Now the Real Data Starts

Trader-7 has won its last five trades. Hundred percent win rate. By the all-time numbers it has been profitable for seven months: roughly a hundred trades, 33% win rate, +$910 P&L on a $3,000 starting balance, Sharpe 1.23.
By the honest read, I do not yet know what my system does.
Five trades is not a sample. The all-time 33% is not a measurement either. It is an average across three different versions of the system, separated by a regression I shipped in April that took weeks to surface. The clean window of operating data I can actually trust is six days old. Five of those trades are positive, with two showing the full trail-protection lifecycle for the first time since the strategy baseline reset.
This is the post I have been heading toward across the rest of this series. Posts one and two laid out why retail can't win the funds' game and how to start finding the one you can. Post three was about the operational discipline a system needs before its outputs can be trusted. This one is the next step in that argument: even with a system that tells the truth, you still need a long enough stretch of stability for what it is telling you to mean something.

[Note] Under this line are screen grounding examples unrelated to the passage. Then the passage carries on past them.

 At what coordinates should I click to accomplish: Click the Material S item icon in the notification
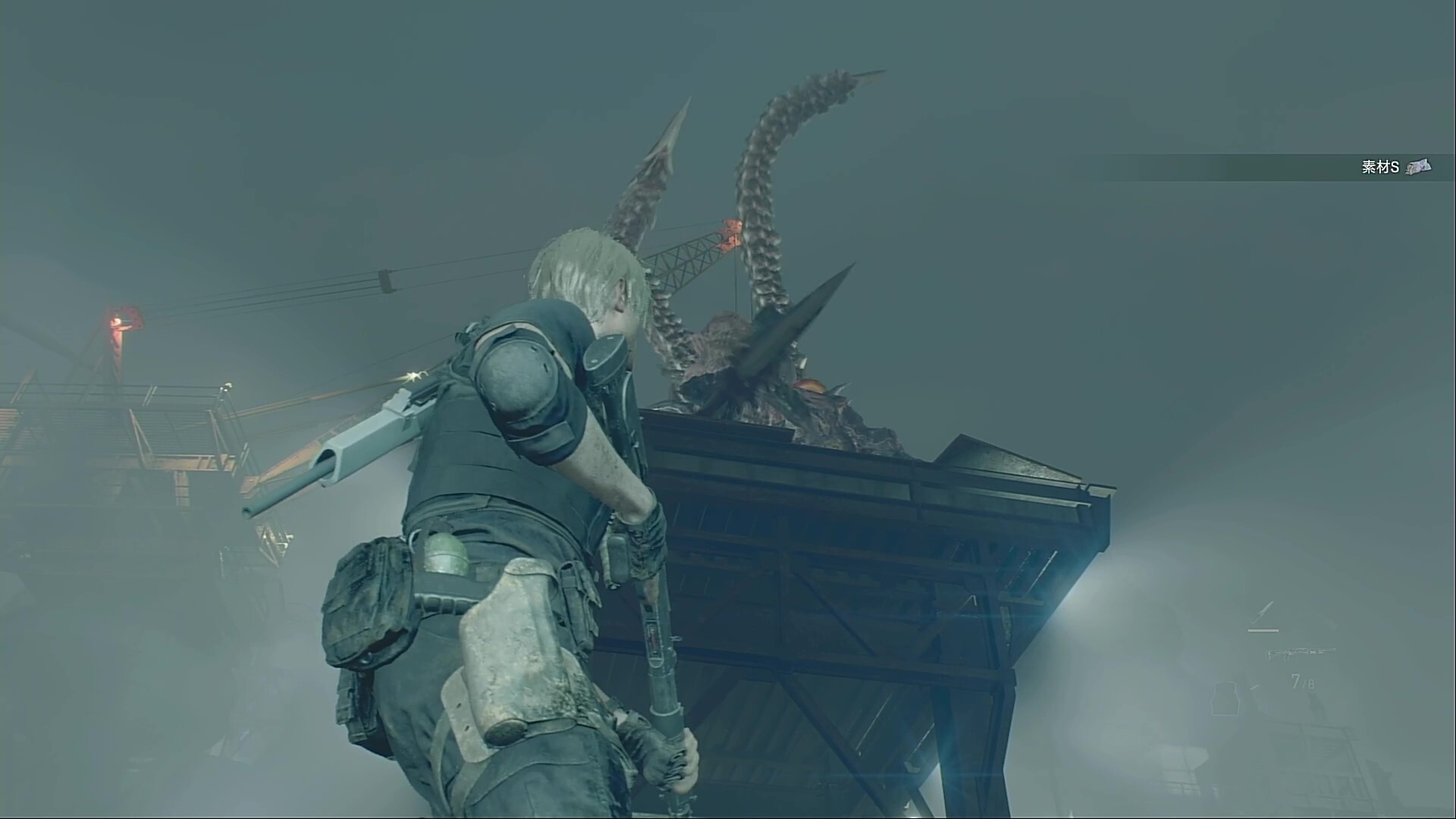[1419, 167]
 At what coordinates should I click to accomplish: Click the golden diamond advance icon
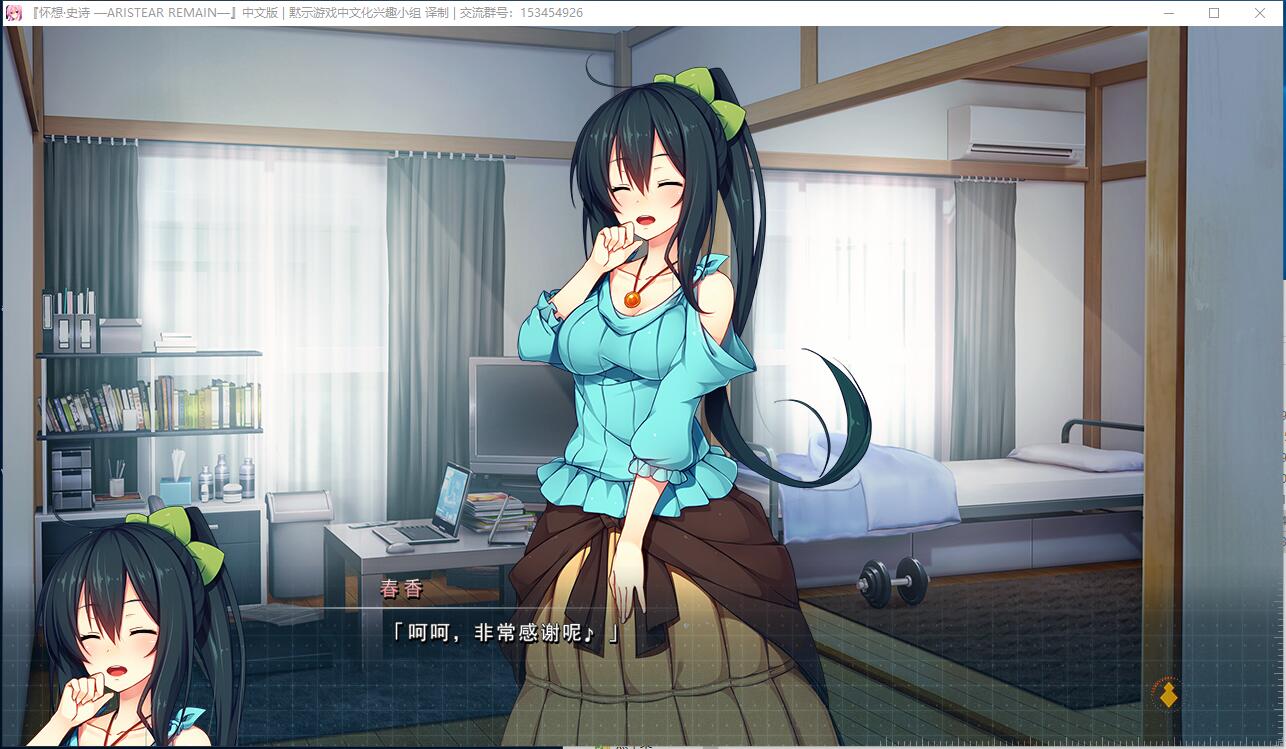tap(1167, 693)
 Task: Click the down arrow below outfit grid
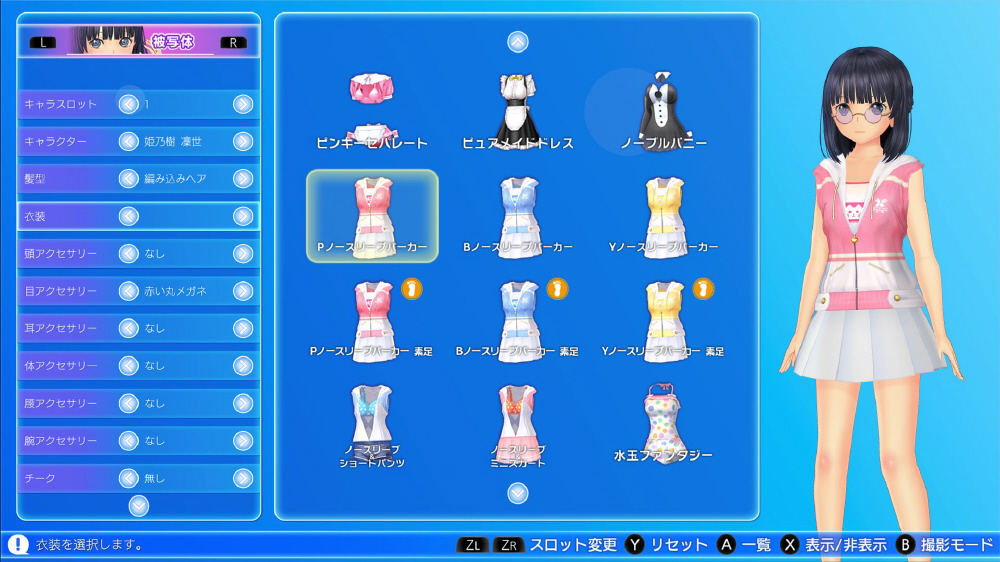[x=517, y=492]
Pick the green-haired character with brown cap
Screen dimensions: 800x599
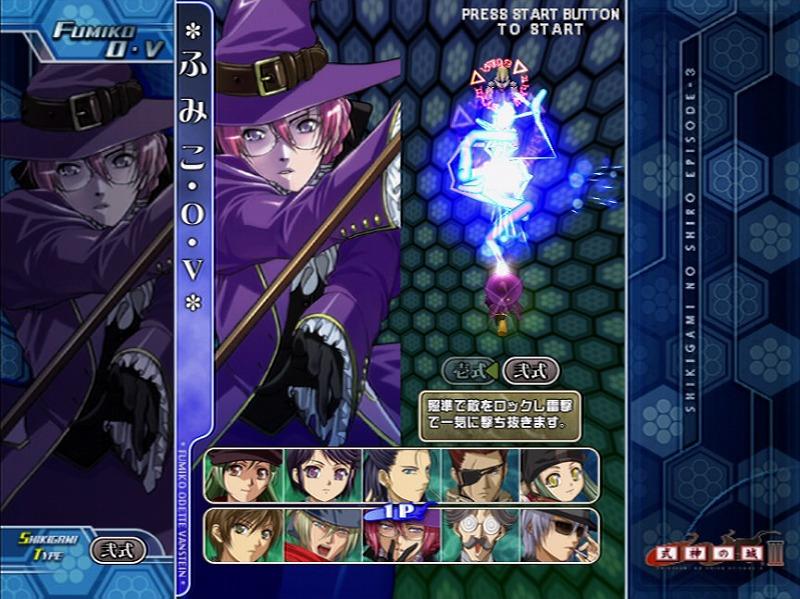click(x=243, y=474)
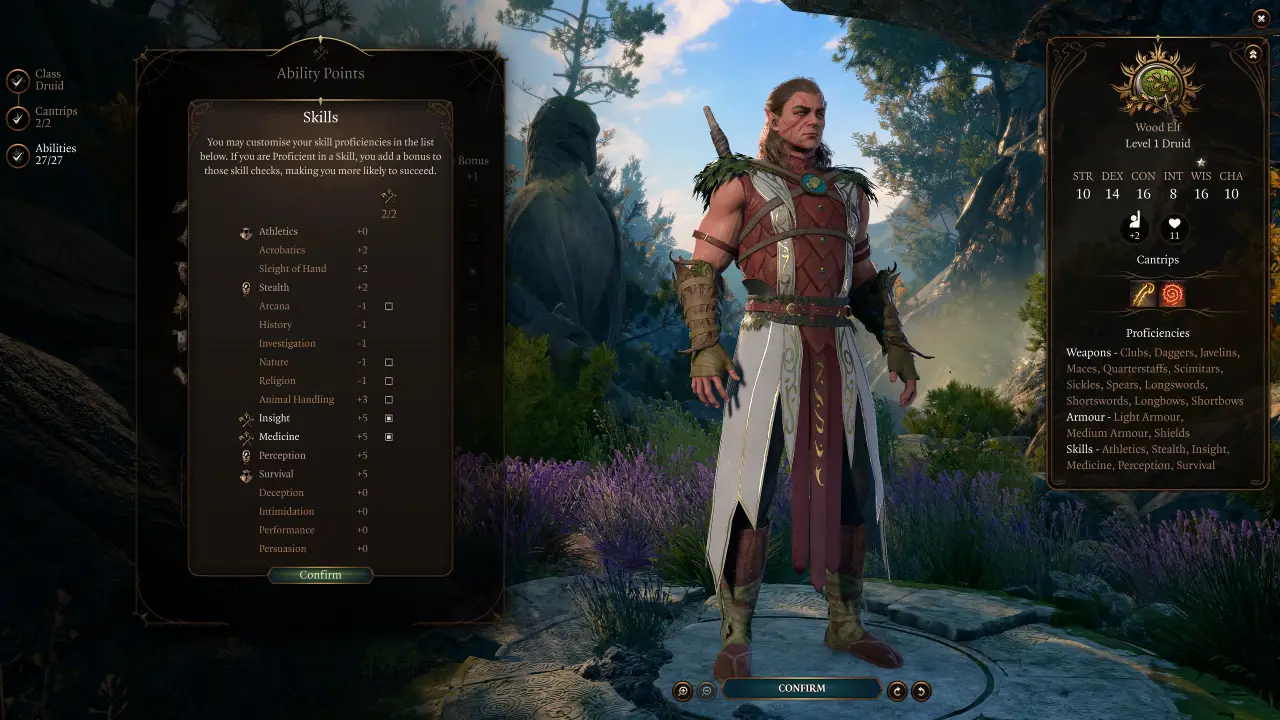Zoom out from the character model
This screenshot has height=720, width=1280.
708,688
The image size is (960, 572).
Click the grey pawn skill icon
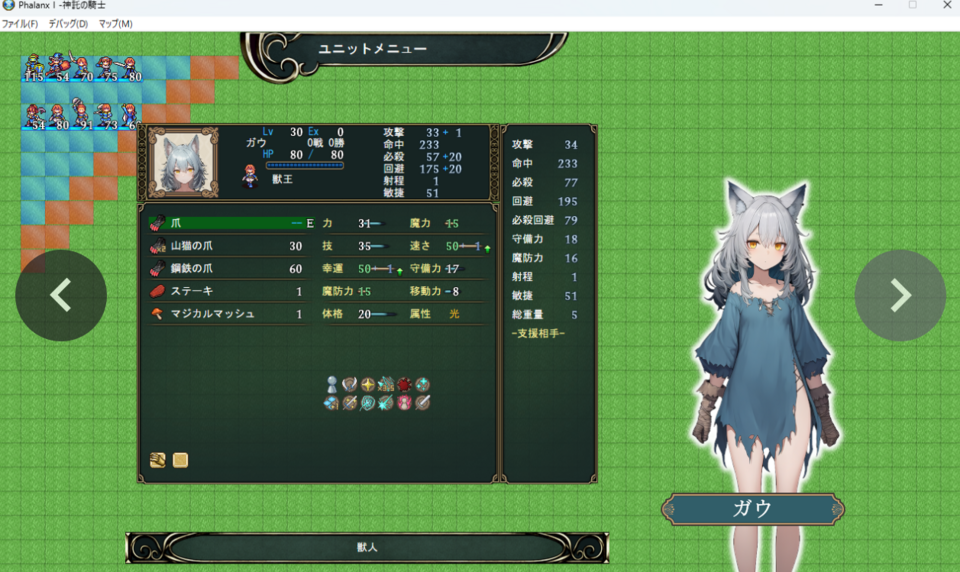point(333,384)
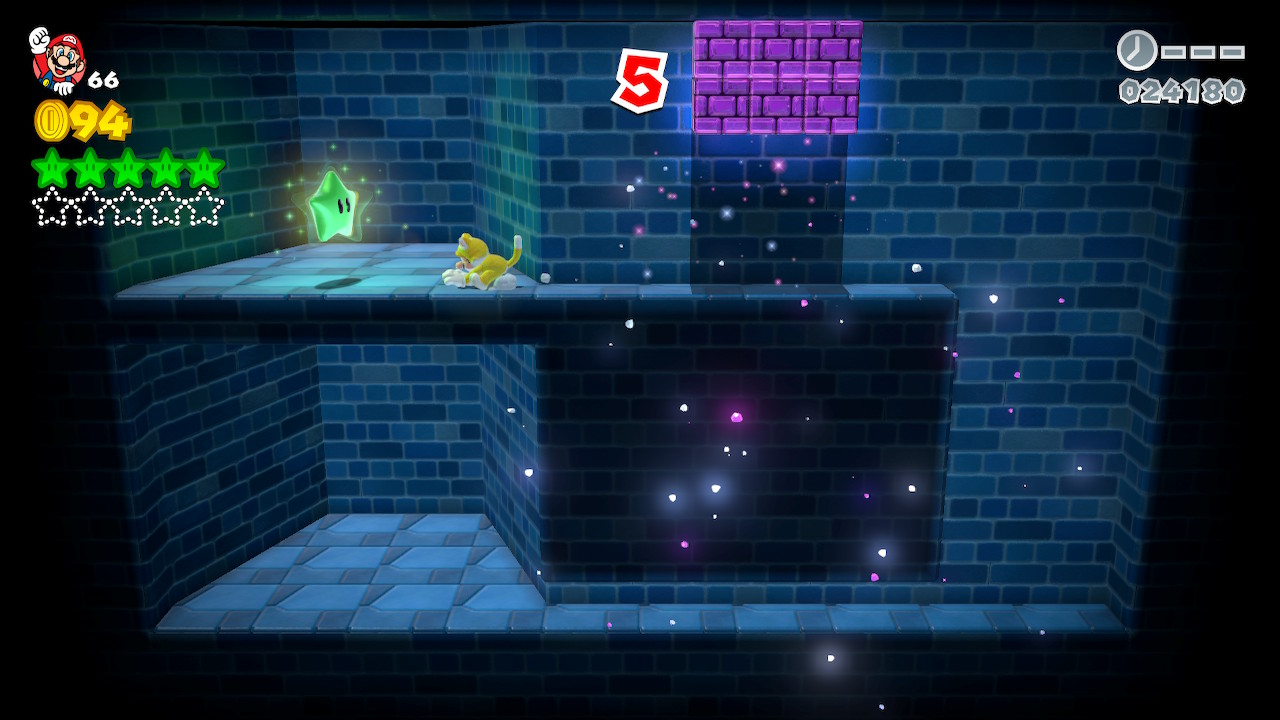Click the clock icon beside the timer
This screenshot has width=1280, height=720.
[x=1137, y=50]
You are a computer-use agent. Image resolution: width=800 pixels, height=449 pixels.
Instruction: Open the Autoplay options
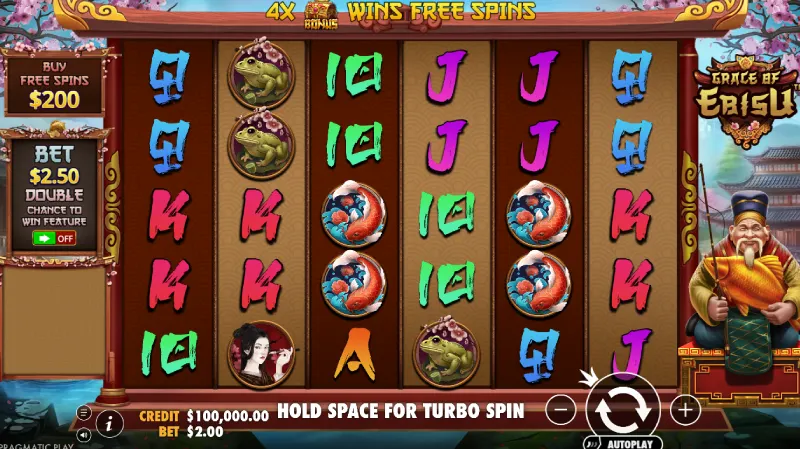pos(620,442)
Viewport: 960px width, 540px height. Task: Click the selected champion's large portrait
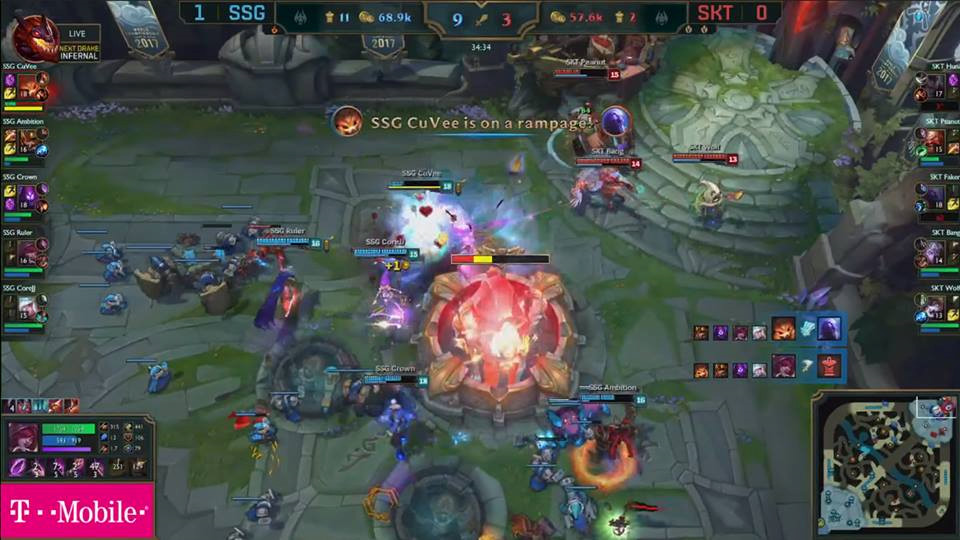(x=22, y=438)
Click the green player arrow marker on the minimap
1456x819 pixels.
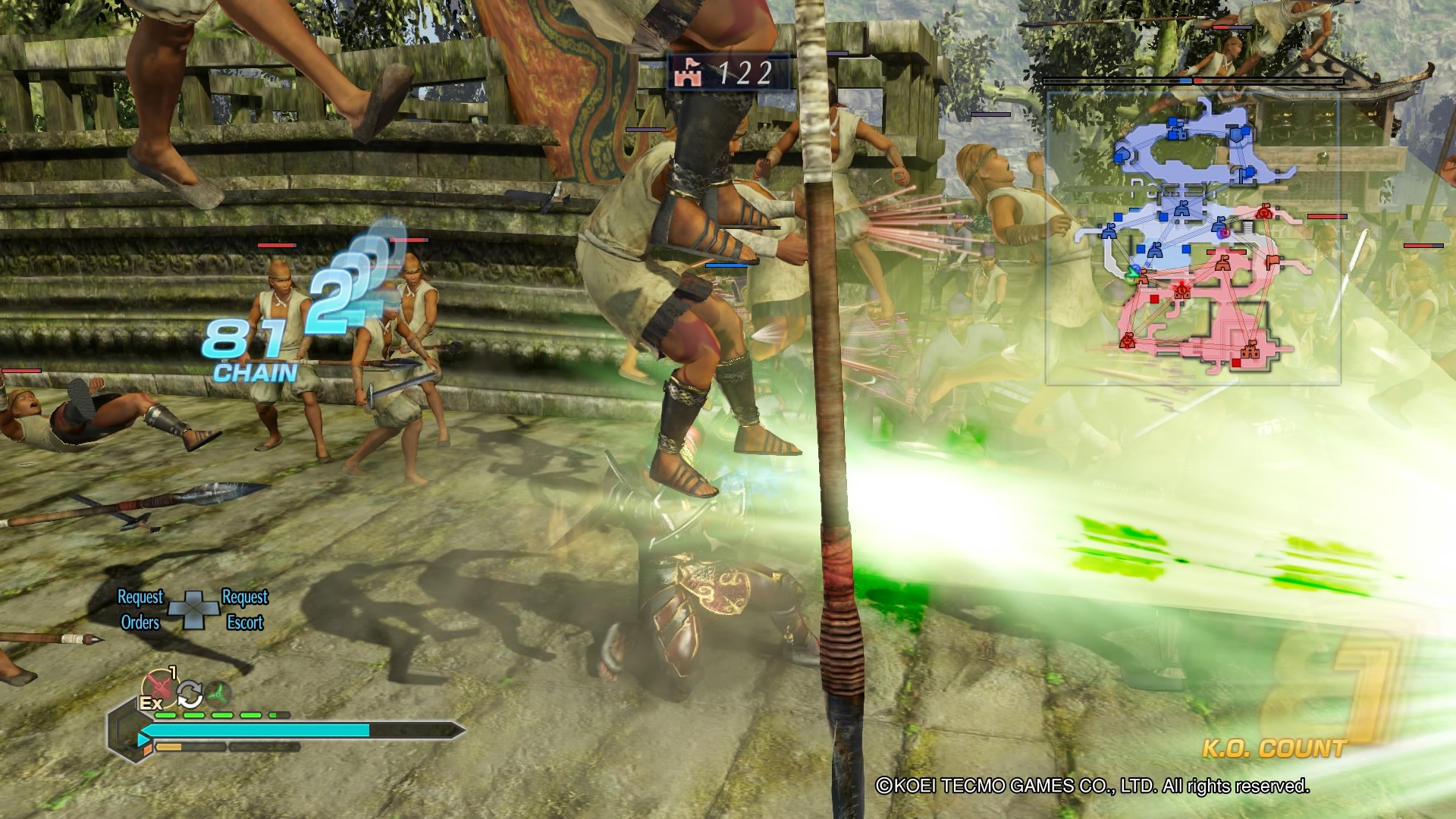1131,274
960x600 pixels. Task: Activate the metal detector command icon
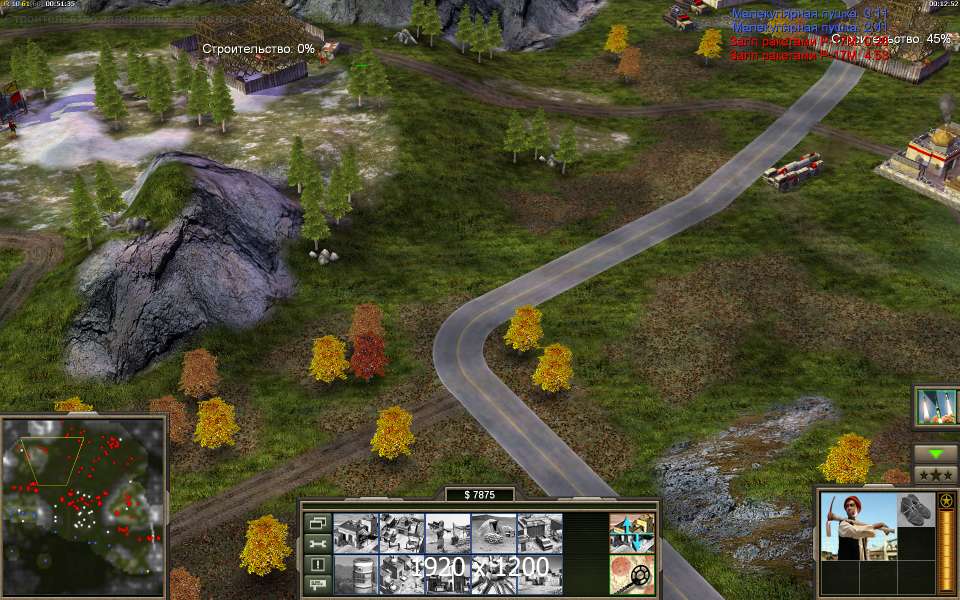coord(632,575)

Seven months of tinkering bought me the system. The stable run starts now.
What 33% all-time is actually averaging
The naive read of Trader-7's seven months is straightforward. A hundred trades. 33% win rate. +$910 P&L. Sharpe 1.23. Those are not headline-grabbing numbers, but they're not bad. By the standards of most retail trading bots they would count as a quiet success.
The problem is the average is hiding three different systems.
For the first 114 trades, ending 19th April, the system ran at 41% win rate. The long side was working. Capital had grown to nearly $4,700.
Then I shipped Sprint 120. It removed a rule called _MIN_SMA50_DISTANCE because the rule felt restrictive. The rule had been quietly filtering out long entries where price was too close to the 50-period moving average: entries near a likely mean-reversion zone where the momentum thesis was weakest. Removing it let those entries through.
The cost: $456 across 41 trades over 29 days. Long-side win rate collapsed to 14.3%. The rule had been doing useful work. I had not run a query asking what it was doing before it was removed.
The deeper failure wasn't the call itself. It was that I wasn't the one looking at the rule when it got pulled.
I'm running three to five repos in parallel these days, and I have been increasing the amount of work I delegate to agents. The agent that proposed removing the rule didn't run a counterfactual either. Nobody asked the obvious question — what is this rule actually doing in the live system? — because the system that should have forced that question wasn't built yet. I had the agents. I didn't have the scaffolding to hold them to evidence.
Deming had a line for this. In God we trust, all others must bring data. He meant it about manufacturing. It applies to agents. The verify-before-change discipline isn't just about being careful with your own commits. It's about building scaffolding that makes agents surface evidence before any change ships, regardless of how confident they sound. Sprint 120 was the moment that missing layer turned into money.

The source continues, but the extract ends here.